Yoon defeated his liberal rival, ex-provincial governor Lee Jae-myung, in a bitterly contested election that many observers say was one of the ugliest in South Korea’s 35-year-old democracy.

With 98% of votes counted from the Wednesday election, Yoon led Lee by about 260,000 votes. At about 4:00 a.m. local time Thursday, Lee conceded defeat.
Yoon will take over the world’s 10th largest economy, and Asia’s fourth largest, during a time of deepening social division and economic challenges. He will become president in May, replacing Moon Jae-in, who was limited to a single five-year term.

On foreign policy, Yoon has promised a tougher stance toward North Korea, which has recently ramped up provocative missile tests, and China, which is South Korea’s largest trading partner. Yoon also vows to improve South Korea’s relationship with Japan, its former colonial ruler, and to prioritize Seoul’s alliance with Washington.

Perhaps Yoon’s most striking domestic initiative is his promise to eliminate South Korea’s Ministry of Gender Equality and Family.
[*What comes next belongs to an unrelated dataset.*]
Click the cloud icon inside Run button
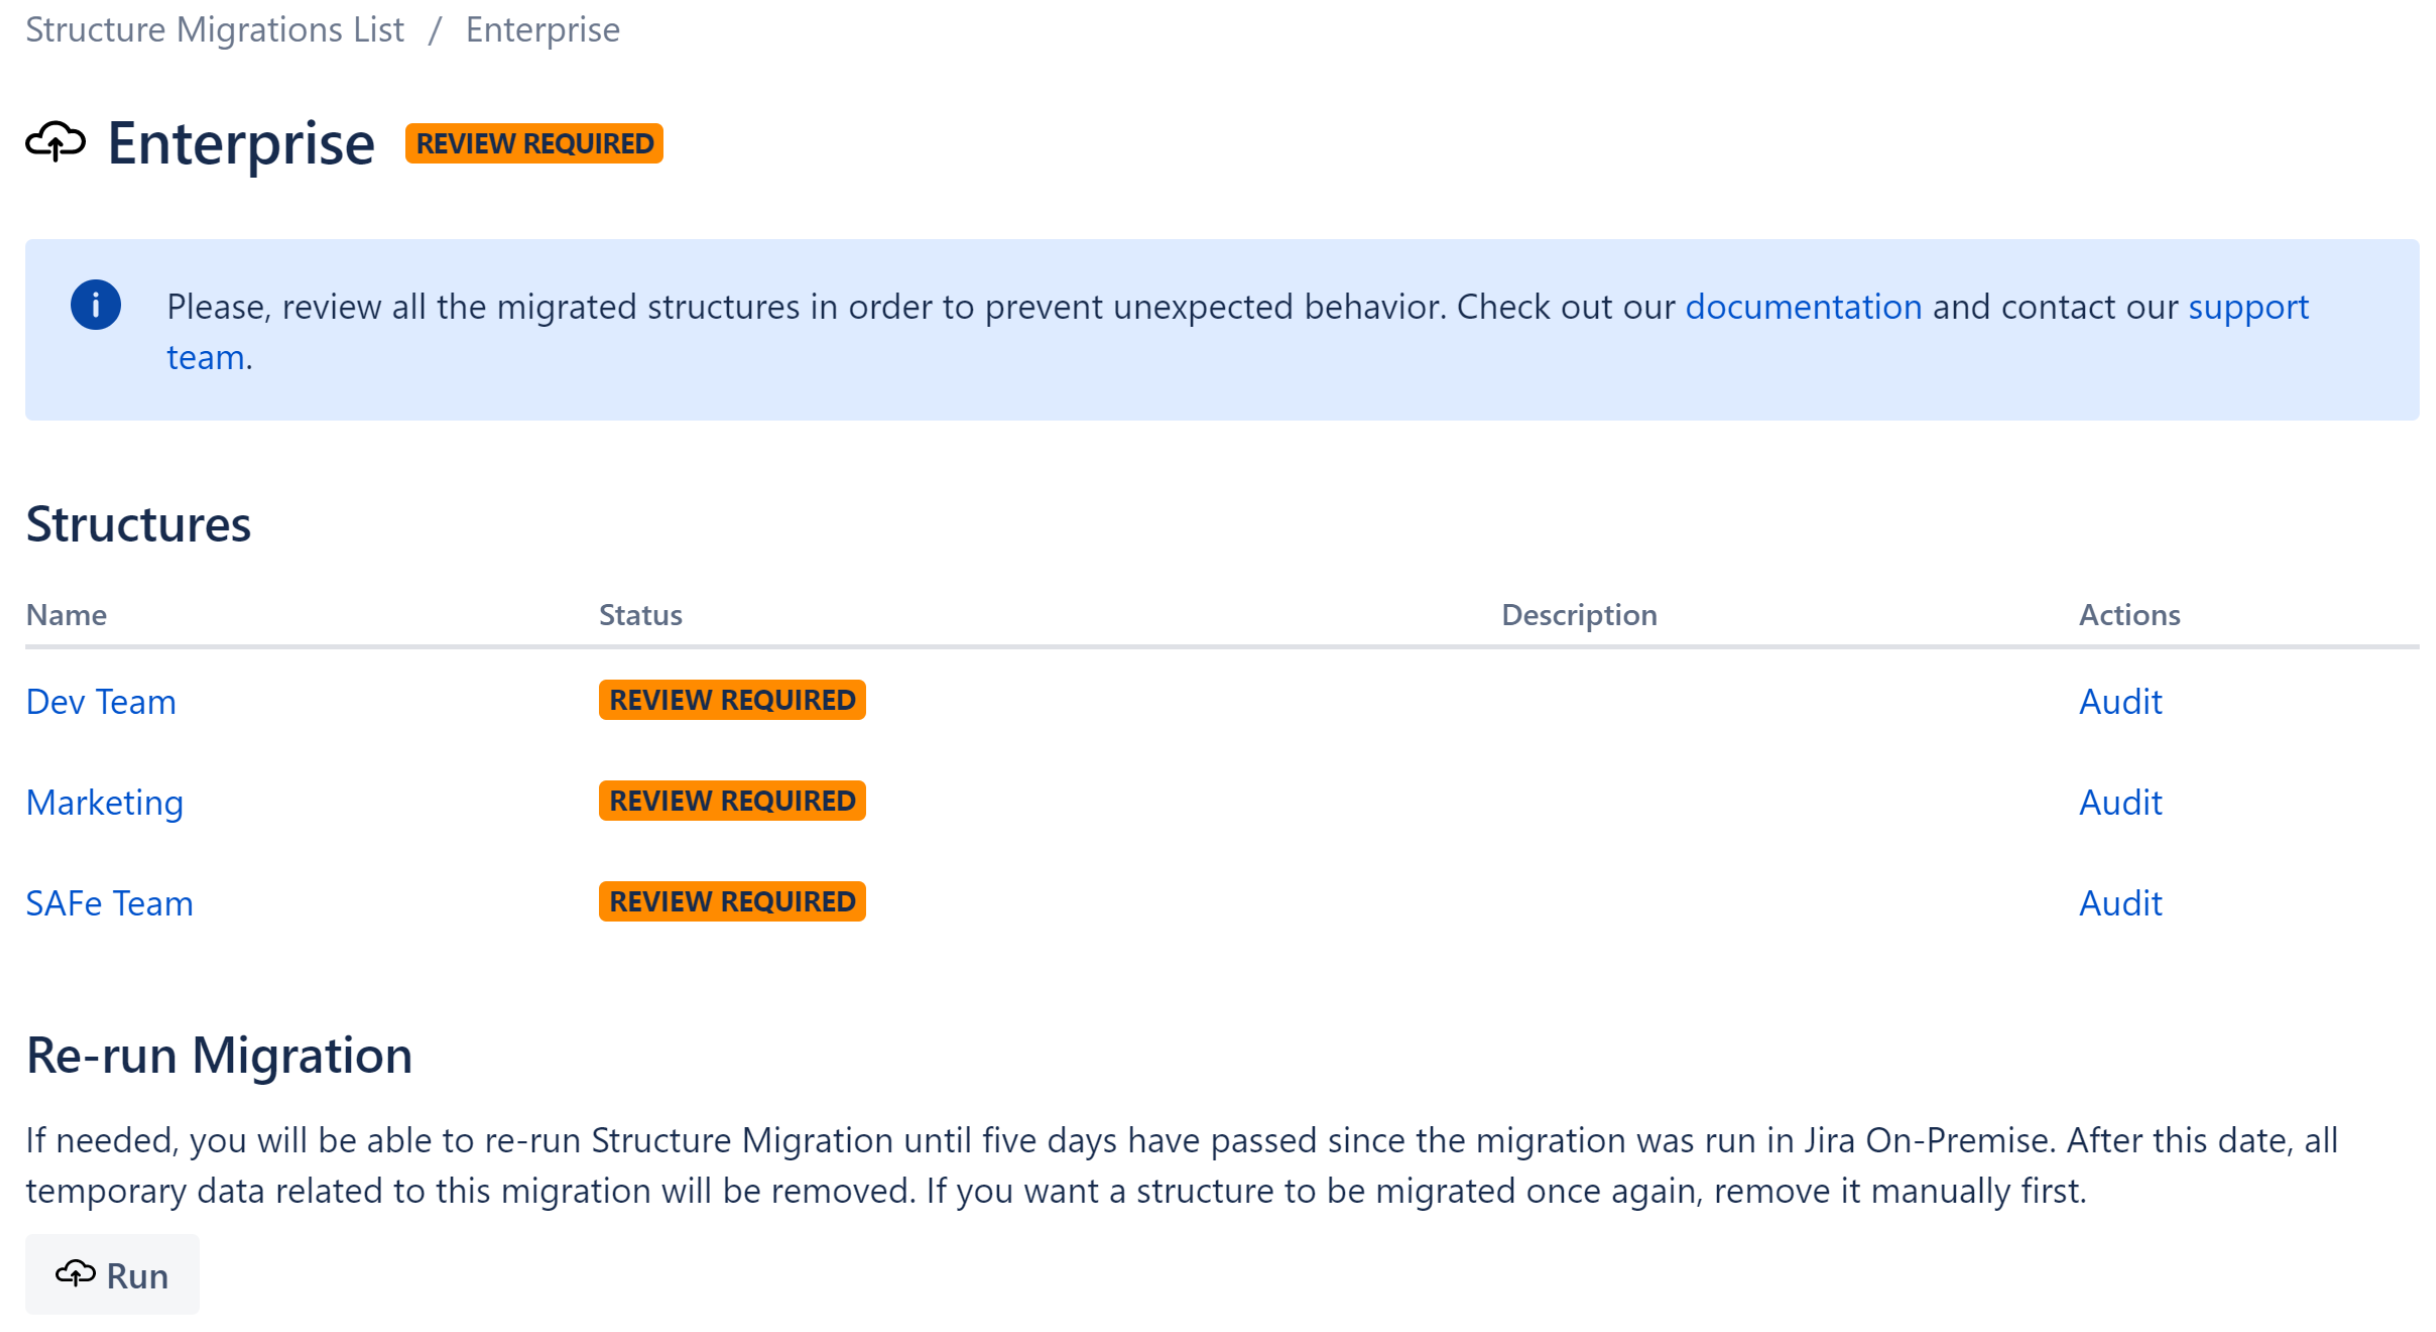 (76, 1275)

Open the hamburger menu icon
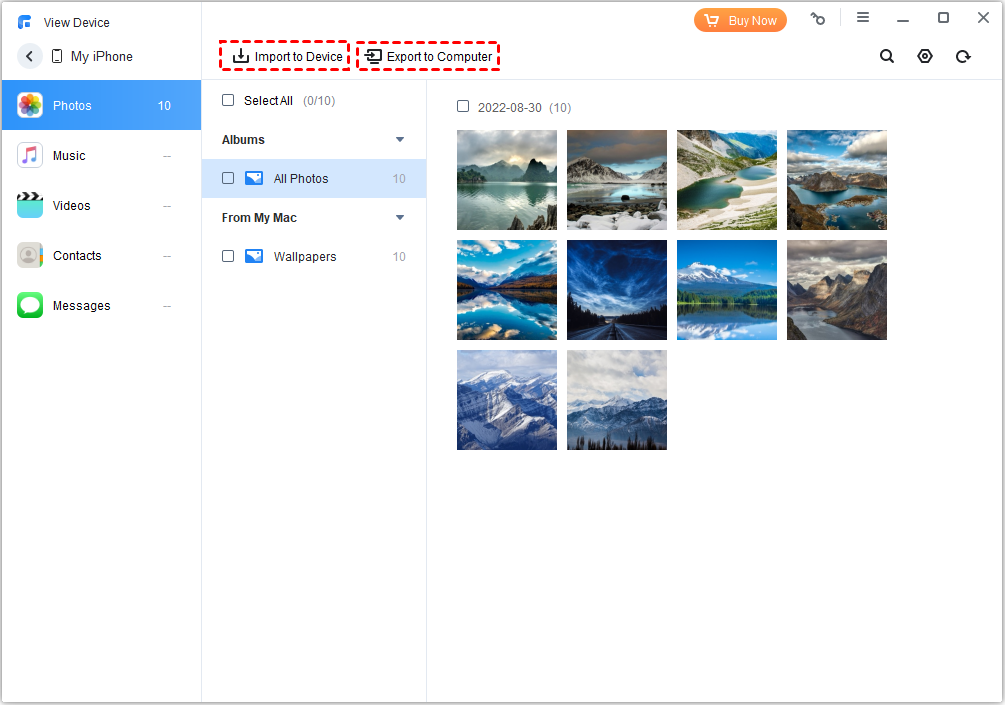pyautogui.click(x=863, y=18)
During the campaign, Yoon courted young men, many of whom oppose feminism. Yoon has said there is “no structural discrimination” against women, despite South Korea being at or near the bottom of most global rankings on gender equality in developed countries.

The 61-year-old Yoon came to political prominence as he led the investigation of former South Korean president Park Geun-hye, who was impeached in 2017 and convicted on corruption charges. Park, a conservative icon, was the daughter of longtime military dictator Park Chung-hee, who was assassinated.

Park’s impeachment had left conservative South Koreans bewildered and divided. Yoon’s victory may help heal some of those rifts, analysts say. However, Yoon will be restrained by the left-leaning Democratic Party, which has a supermajority in the country’s legislature. “And there are two more years left before the next general election, so there’s not much he can do,” said Kim Min-ha, a South Korean political commentator and author.

But not everyone agrees.

“Many of the changes he wants to make can be done from within the executive branch,” says Darcie Draudt, a Korea specialist and postdoctoral fellow at the George Washington Institute of Korean Studies. She says much will depend on how the main liberal party responds to defeat.

“Historically, losing parties in the presidential elections will face internal crises and reform themselves, break off into smaller satellite parties, and rally around new charismatic politicians with strong voices,” she said. “Given voters' ambivalence for both major candidates this cycle and the mudslinging across campaigns, there might be internal disputes within the [Democratic Party] that could distract from restraining Yoon's initiatives.”

Both Yoon and Lee were extremely unpopular, opinion polls suggested, leading many domestic media outlets to refer to the race as the “election of the unfavorables.”

Though South Korea faces skyrocketing housing prices, high youth unemployment and a coronavirus pandemic-induced economic slowdown, the campaign instead focused on high-profile corruption allegations and salacious personal scandals.

Yoon has been dogged by accusations he relies on shamanism and superstition. During a television debate, he was forced to deny he met with an unlicensed religious medical practitioner who specializes in anal acupuncture.

Lee, the liberal, faced questions of whether he knew about or was involved in a snowballing real estate corruption scandal during his time as mayor of a town on the outskirts of Seoul.

Yoon has threatened to launch investigations of Moon, as well his rival, Lee. Yoon also compared his rivals in the ruling party to Hitler and Mussolini.

South Korea has long seen fierce battles between conservatives and liberals. It can often feel like a zero-sum game; every living former president has been convicted of crimes, many after their political rivals took power.